Jonatan yang tidak menyadari bahwa dia sedang diperalat, benar-benar tidak tahu menahu akan maksud Sera menghubungi dirinya. Waktu itu hatinya sudah diselimuti rasa bahagia saat Sera, gadis yang berhasil mencuri hatinya pada pertemuan pertama di restoran itu menghubunginya. Ega pun tidak pernah cerita tentang posisi Sera diantara hubungan Ega dan Elzata sehingga Jonatan tidak berpikir kalau pesan-pesan yang Sera kirimkan untuknya hanya untuk mengorek informasi tentang Ega semata.
Menyadari sahabatnya berpaling dari bukunya dan senyum-senyum sendiri sambil memeluk ponselnya, Ega menjitak kepalanya hingga ponsel itu terjatuh.
"Hayo, gila ya kau? Senyum-senyum sendiri", tanya Ega dengan tatapan penuh curiga.

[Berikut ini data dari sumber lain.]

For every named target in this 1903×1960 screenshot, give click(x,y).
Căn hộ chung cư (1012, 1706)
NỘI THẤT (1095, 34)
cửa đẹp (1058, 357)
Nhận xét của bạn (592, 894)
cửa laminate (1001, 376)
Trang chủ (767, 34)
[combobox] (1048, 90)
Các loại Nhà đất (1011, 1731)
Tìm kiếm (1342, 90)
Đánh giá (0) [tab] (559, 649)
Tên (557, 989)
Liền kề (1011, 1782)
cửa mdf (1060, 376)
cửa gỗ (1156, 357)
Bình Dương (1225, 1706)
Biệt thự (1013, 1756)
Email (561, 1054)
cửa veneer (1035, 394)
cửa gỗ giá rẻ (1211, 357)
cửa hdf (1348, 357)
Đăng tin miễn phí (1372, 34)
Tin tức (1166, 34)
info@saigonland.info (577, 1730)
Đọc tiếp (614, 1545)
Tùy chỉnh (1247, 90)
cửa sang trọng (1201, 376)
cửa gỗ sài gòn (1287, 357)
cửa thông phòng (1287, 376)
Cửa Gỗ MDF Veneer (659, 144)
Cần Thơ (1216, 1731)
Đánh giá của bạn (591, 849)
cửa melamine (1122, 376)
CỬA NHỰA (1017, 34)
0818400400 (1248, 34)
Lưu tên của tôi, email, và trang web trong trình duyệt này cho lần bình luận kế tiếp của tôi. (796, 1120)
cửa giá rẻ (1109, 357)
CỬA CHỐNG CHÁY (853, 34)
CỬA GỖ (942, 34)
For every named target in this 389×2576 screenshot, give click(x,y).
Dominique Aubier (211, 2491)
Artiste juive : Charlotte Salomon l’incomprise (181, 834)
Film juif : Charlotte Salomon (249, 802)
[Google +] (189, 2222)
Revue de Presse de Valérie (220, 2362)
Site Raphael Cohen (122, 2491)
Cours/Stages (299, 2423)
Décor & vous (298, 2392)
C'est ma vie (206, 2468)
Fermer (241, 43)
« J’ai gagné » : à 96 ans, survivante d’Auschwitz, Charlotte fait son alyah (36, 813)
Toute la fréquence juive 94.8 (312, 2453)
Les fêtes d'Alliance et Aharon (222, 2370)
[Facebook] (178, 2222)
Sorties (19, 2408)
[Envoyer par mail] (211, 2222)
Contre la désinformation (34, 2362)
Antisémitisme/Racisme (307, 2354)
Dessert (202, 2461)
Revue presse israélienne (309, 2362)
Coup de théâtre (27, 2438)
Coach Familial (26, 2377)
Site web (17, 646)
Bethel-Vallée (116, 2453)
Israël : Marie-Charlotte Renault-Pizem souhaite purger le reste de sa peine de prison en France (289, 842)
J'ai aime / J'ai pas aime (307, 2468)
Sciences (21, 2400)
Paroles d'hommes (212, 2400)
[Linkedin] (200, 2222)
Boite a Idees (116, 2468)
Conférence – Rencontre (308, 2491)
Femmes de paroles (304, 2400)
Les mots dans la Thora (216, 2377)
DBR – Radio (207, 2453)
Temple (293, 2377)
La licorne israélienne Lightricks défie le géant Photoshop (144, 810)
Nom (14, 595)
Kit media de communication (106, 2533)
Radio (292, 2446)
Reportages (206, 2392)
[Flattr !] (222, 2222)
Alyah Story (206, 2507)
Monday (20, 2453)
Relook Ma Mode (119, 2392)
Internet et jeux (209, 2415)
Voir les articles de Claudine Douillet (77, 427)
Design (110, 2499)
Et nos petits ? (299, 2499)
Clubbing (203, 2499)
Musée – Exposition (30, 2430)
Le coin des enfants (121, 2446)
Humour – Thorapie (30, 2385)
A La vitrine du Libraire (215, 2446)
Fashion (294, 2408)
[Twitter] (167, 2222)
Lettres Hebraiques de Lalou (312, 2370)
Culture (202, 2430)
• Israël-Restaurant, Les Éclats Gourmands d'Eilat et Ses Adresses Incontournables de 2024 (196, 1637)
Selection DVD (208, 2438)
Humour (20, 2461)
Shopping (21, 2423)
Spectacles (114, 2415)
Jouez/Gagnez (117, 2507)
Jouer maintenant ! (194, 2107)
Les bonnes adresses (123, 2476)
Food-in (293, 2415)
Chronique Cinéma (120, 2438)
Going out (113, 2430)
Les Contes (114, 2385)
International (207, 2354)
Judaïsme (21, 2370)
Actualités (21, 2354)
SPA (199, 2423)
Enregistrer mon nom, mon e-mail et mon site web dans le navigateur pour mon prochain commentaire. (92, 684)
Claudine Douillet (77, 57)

Jonatan bersungut-sungut sambil mengambil hp nya yang jatuh ke lantai dan menggerutu,
"Dasar nggak bisa lihat orang lagi seneng apa?" gerutu Jonatan tidak jelas.
"Apa kamu bilang?", Ega bermaksud meminta Jonatan mengulangi perkataannya.
"Nggak papa", jawab Jonatan kesal.
Melihat sahabatnya yang sudah manyun itu, Ega memutuskan untuk kembali berkutat dengan buku-bukunya, sebelum akhirnya mereka memutuskan keluar dari perpustakaan untuk mencari makan siang.
BERSAMBUNG
Catatan:
__ADS_1
jangan lupa vote, like, comment dan love ya...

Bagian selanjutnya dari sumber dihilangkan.